Этот насыщенный период жизни оказал большое влияние на формирование моего характера. По мере созревания в двадцатилетнего, а потом и совершеннолетнего мужчину становилось все более сложным и мое отношение к шахматам. Изначальный толчок, давший старт моей шахматной карьере, иссяк. Мне приходилось бороться с новыми демонами. Неуверенность в себе и враждебность стали частью моей жизни, но в Европе на меня не давила популярность, так мешавшая дома.

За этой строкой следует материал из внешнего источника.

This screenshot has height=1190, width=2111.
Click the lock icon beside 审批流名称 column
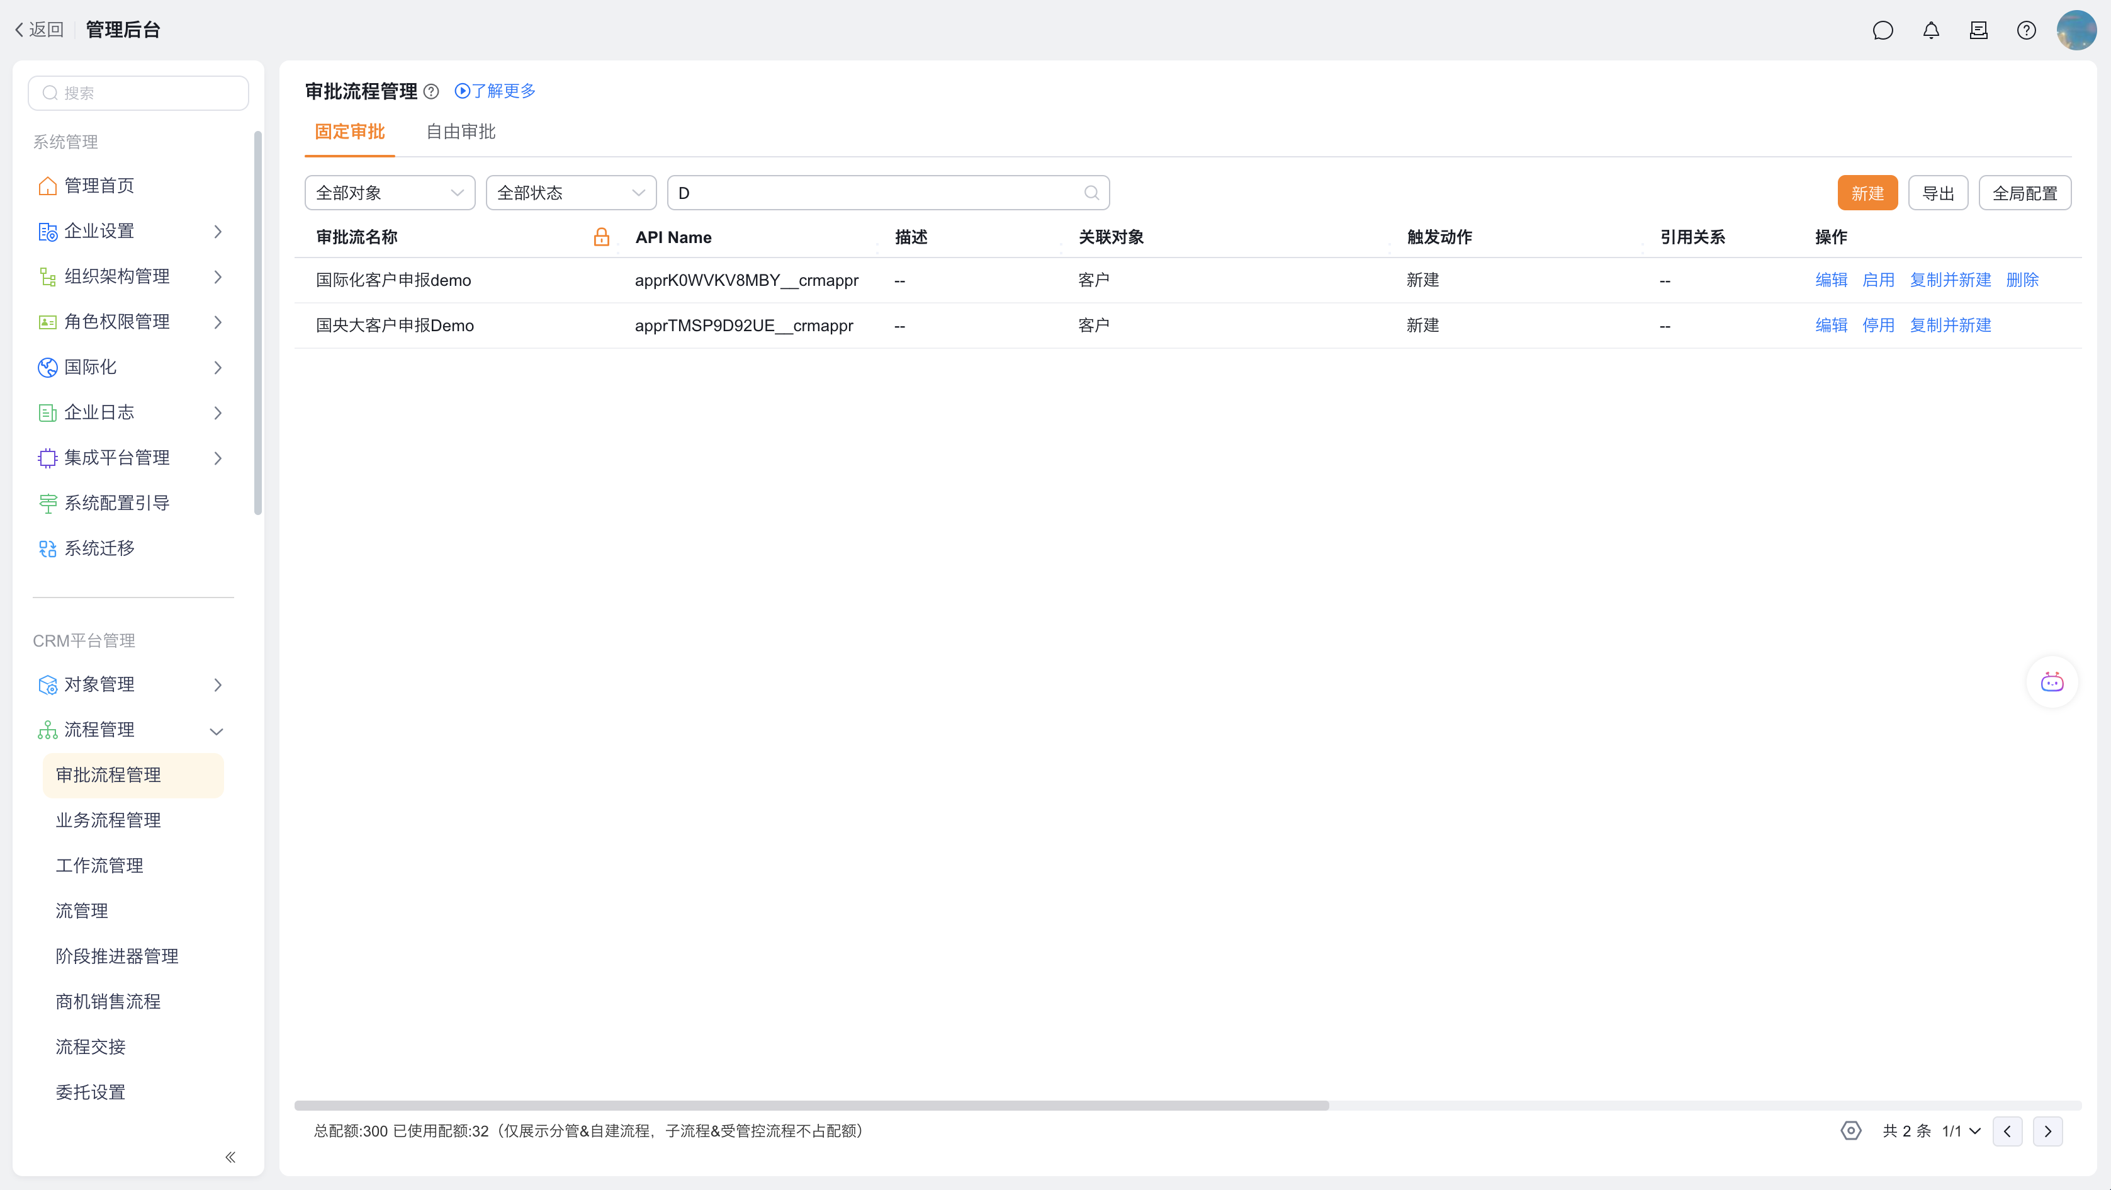(x=602, y=237)
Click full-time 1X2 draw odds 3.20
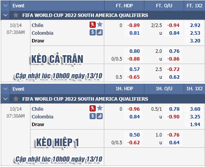The image size is (205, 167). 195,41
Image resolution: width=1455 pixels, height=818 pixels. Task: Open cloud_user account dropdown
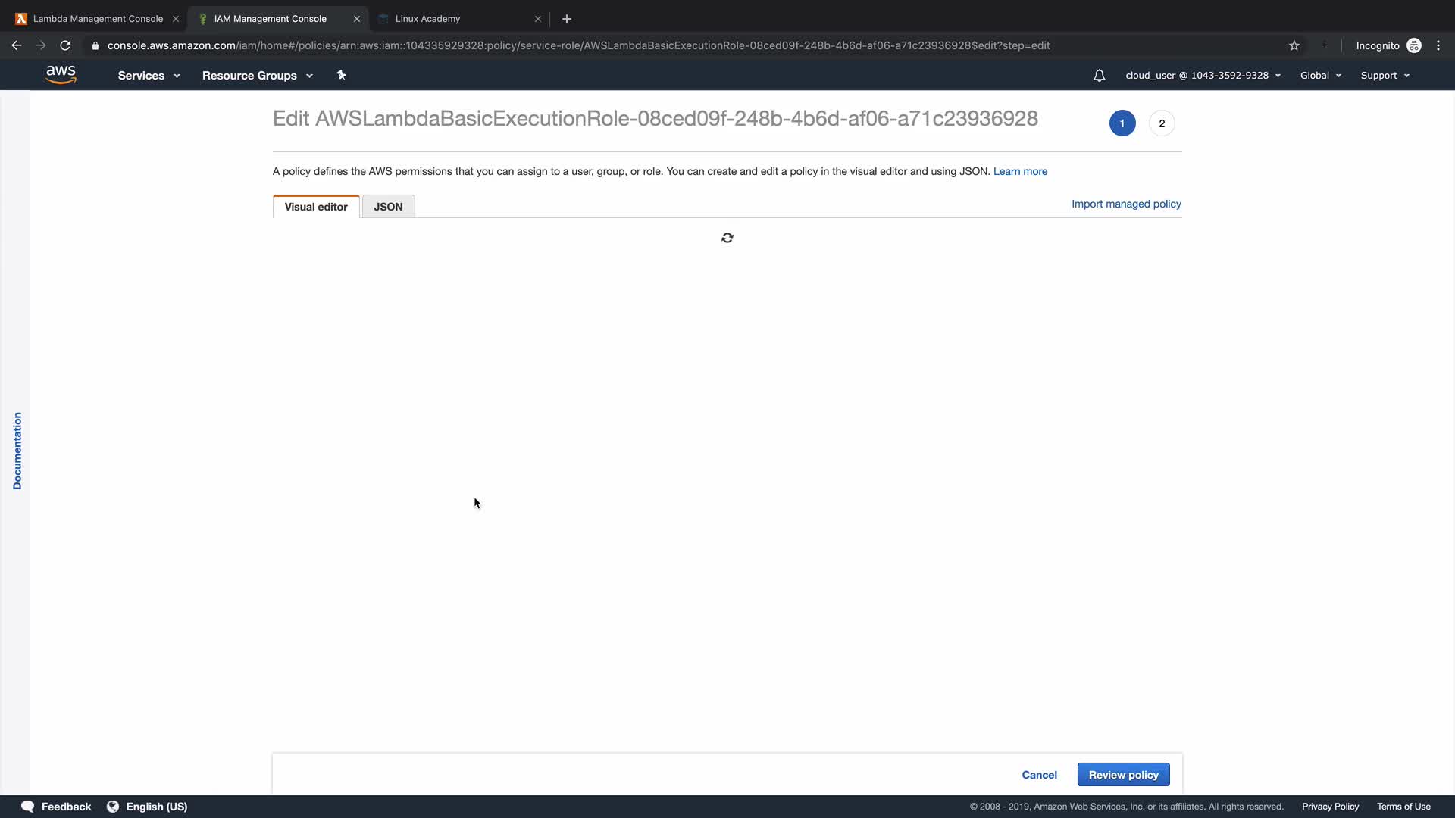(x=1203, y=76)
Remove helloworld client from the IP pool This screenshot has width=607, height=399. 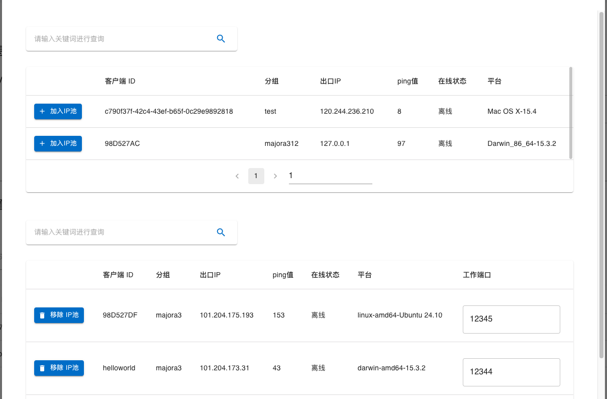pyautogui.click(x=59, y=368)
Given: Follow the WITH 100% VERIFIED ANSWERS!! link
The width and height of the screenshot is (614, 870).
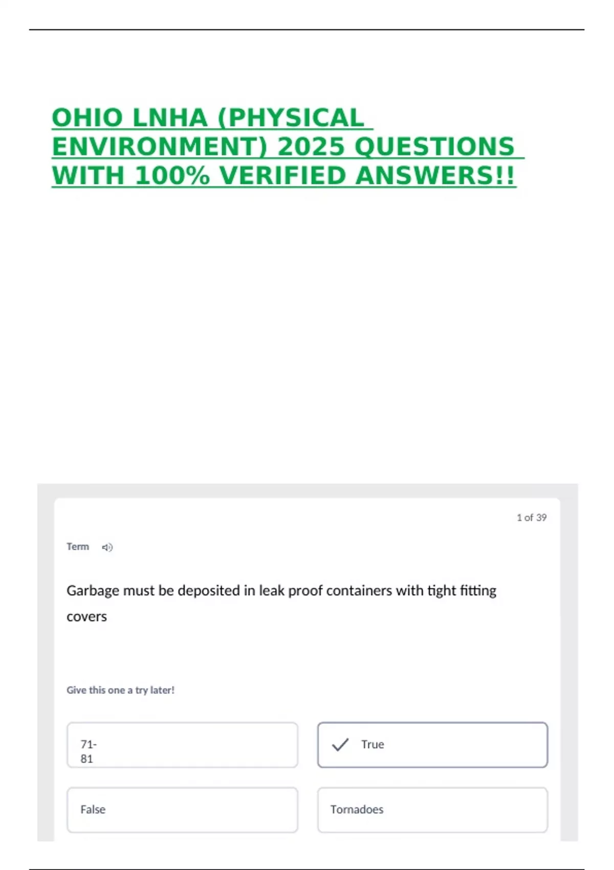Looking at the screenshot, I should coord(283,176).
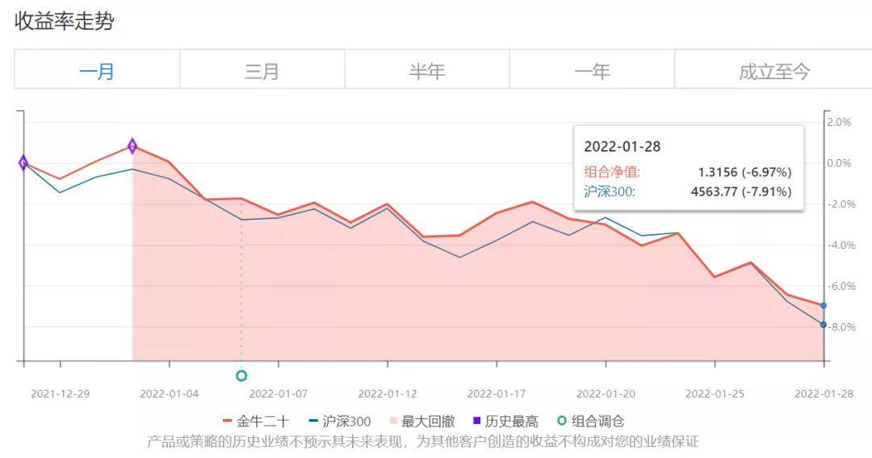
Task: Toggle the 组合调仓 legend item
Action: point(591,421)
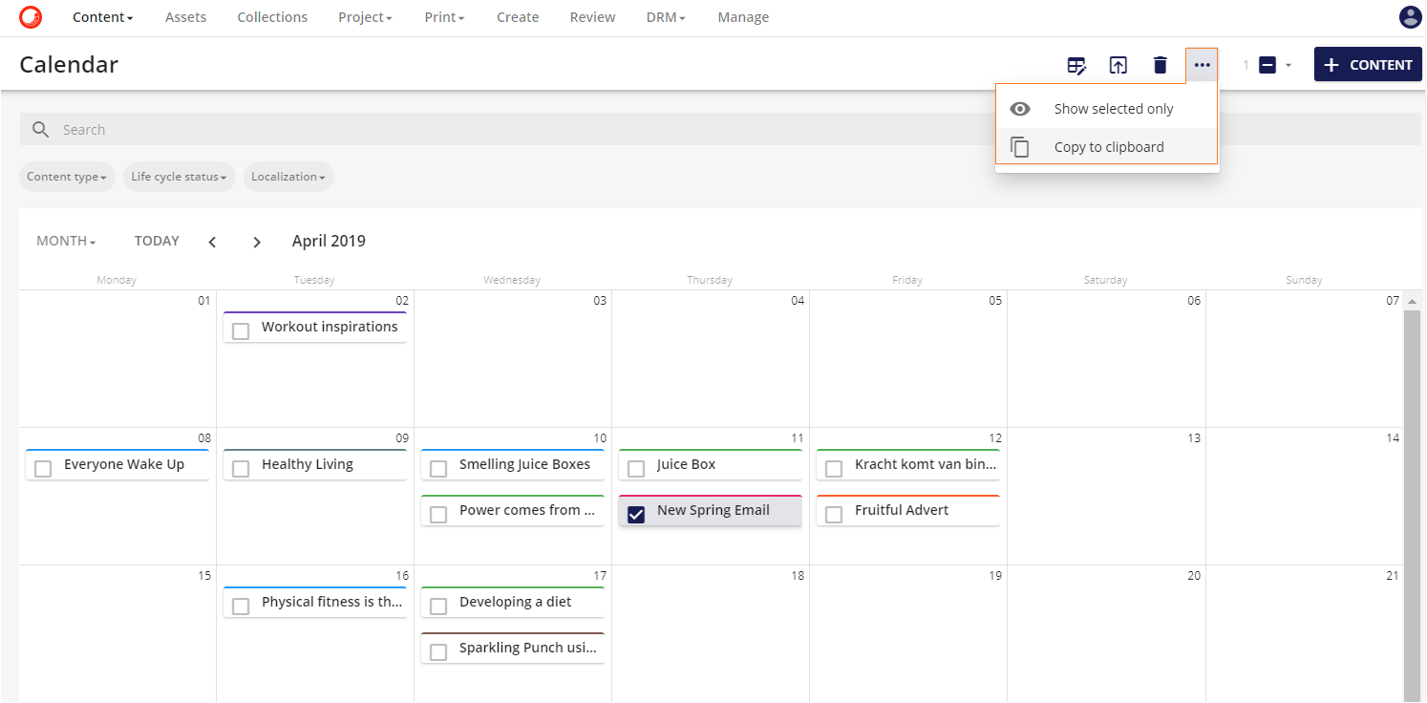This screenshot has height=703, width=1427.
Task: Expand the Content type filter
Action: pos(67,177)
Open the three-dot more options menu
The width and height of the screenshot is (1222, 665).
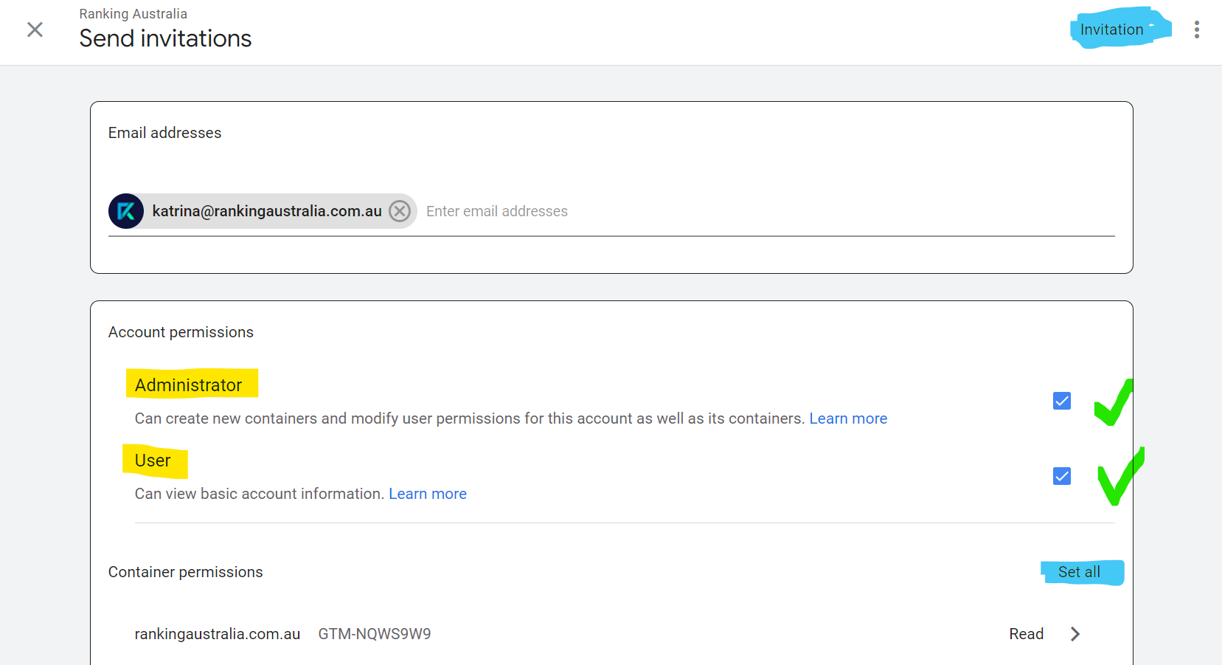1196,30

Я изучал шахматы и литературу, путешествовал по миру налегке, с записной книжкой и рюкзаком. Обосновался я в маленькой деревне под названием Врховье, притаившейся в горах Южной Словении, откуда открывался вид на Северную Италию. Жизнь была полна романтикой, долгими прогулками по окрестным лесам и все более глубоким погружением в теорию шахмат, в частности в изучение скрытых нюансов девяти партий, только что сыгранных против гроссмейстеров в Амстердаме, Будапеште и на Крите. После завершения этой трудной работы мне предстояло принять участие в еще одном большом турнире далеко отсюда.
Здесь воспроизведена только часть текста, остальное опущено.